Data extracted from a collection
=== Begin Enclosure ===
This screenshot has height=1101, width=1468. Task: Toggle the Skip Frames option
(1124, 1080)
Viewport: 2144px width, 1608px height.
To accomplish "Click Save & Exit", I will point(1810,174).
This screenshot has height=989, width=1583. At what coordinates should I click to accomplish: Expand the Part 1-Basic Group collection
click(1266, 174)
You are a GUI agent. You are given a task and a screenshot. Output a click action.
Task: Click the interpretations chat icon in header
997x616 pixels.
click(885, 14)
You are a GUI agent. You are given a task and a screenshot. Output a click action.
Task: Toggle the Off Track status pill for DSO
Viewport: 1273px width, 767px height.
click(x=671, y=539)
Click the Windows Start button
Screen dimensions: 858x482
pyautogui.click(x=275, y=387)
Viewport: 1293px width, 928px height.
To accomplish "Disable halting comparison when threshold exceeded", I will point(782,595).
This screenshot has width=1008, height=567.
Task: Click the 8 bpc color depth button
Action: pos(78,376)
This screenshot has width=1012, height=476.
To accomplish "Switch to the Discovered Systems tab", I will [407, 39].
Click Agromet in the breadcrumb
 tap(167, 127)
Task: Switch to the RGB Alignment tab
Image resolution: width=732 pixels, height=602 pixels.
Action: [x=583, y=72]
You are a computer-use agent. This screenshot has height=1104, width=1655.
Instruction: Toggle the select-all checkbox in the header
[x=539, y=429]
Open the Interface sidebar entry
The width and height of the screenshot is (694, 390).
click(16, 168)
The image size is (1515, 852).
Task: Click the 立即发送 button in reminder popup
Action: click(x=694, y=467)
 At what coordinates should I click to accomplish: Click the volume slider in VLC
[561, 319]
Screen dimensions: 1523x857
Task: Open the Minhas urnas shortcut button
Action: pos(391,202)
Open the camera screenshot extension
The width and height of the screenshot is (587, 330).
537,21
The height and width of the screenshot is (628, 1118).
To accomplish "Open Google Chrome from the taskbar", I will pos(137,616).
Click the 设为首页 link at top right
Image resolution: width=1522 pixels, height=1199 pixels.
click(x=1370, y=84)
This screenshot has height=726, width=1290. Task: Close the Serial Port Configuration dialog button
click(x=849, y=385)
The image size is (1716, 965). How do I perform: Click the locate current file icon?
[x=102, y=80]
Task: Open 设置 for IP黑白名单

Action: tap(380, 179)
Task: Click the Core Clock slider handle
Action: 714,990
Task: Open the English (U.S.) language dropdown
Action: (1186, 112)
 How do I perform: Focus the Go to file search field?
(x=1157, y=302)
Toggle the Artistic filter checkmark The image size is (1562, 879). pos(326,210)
=== End Enclosure ===
— AIM OF THE TASK —
Using the entries, return every line where the word "Switch" can be found.

— SOLUTION FOR THIS PROBLEM —
To accomplish "Switch to the Discovered Systems tab", I will [407, 39].
Task: Switch to the RGB Alignment tab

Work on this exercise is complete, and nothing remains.